Lovett may not yet have settled on the songs that will go on his next album, but he can say one thing with some certainty. There won’t be a unifying concept to the songs.
“The theme really is just my life experience,” Lovett said. “With just about every song I’ve recorded, I can point to something I’ve experienced, either gone through or something that I observed or happened that was real. And then writing about it is a great way to remember that, really, that experience. Writing about it, in a personal way, for me, it helps me to appreciate some of the things I’ve gotten to live through.”
One recent event that figures to filter into the new album is Lovett’s 2017 marriage to long-time girlfriend April Kimbrell. Lovett said he’s enjoying married life, but didn’t get specific about any songs that relate to that change in his life.
“You know, everything works its way into your songs,” he says.
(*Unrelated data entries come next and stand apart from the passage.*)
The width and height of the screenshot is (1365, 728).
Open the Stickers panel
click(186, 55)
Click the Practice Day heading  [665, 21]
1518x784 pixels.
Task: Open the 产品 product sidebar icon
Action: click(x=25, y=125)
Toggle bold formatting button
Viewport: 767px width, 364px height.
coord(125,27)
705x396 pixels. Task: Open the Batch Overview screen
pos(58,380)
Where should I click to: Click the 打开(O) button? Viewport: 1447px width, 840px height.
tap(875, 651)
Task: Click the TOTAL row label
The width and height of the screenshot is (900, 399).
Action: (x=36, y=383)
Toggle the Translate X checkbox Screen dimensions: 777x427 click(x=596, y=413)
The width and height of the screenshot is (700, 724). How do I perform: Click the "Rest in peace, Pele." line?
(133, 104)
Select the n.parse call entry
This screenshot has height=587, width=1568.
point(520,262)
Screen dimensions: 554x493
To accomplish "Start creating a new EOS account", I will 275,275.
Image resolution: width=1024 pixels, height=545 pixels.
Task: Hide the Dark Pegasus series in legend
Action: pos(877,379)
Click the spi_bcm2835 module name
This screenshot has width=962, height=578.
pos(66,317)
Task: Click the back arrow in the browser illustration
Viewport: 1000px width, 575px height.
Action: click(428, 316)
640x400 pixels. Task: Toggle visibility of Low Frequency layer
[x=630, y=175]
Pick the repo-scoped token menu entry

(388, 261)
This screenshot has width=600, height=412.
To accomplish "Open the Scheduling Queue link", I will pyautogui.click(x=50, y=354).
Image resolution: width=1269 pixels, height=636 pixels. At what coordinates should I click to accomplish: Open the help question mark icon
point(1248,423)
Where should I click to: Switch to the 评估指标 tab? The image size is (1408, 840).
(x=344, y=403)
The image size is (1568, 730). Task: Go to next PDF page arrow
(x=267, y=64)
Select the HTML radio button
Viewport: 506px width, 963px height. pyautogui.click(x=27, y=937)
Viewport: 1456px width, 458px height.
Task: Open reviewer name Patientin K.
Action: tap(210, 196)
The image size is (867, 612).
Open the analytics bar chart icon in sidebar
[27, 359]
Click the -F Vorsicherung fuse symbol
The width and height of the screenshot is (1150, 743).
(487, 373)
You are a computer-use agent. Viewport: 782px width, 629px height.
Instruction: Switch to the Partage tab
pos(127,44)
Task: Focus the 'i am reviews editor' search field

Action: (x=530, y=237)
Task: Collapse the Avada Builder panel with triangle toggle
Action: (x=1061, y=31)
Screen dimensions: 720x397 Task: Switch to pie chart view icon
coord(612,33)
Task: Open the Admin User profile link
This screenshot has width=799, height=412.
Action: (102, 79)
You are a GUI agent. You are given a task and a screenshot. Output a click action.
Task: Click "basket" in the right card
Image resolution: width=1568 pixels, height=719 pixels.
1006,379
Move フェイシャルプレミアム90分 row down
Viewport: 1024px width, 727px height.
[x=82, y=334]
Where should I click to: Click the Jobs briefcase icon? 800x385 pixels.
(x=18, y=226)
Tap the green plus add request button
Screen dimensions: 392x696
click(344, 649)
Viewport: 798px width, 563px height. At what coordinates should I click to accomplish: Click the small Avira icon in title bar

On a musical level, Lovett says fans can expect the album to feature the kind of diversity that has characterized his previous work– and the musical range of his live shows. That means the new songs could incorporate any number of styles, including country, soul, blues, bluegrass, rock, or horn-accented swing and jazz. Lovett said he expects to perform a few new songs during his shows this spring, which will feature his acoustic group. He will have some flexibility in how songs new and old are performed– although there is a limit to how far Lovett and the group will go in reinterpreting those songs.
“We always try to pay homage to the recorded arrangements. [But] I’ve never asked the guys to play solos note for note the way they are on the recordings,” Lovett said. “So every night we surprise one another. They certainly surprise me. There’s a lot of [musical] conversation going on. When musicians are that talented, they react to one another so quickly, so that makes it fun, too. The songs aren’t performed exactly the same [night to night], and so
you get a sense for who’s sort of, who’s willing to go out on a limb or who might feel really good on a certain night and be leading us onto the creative limb before it breaks off. It’s fun to try things and have that in-the-moment quality on stage every night.”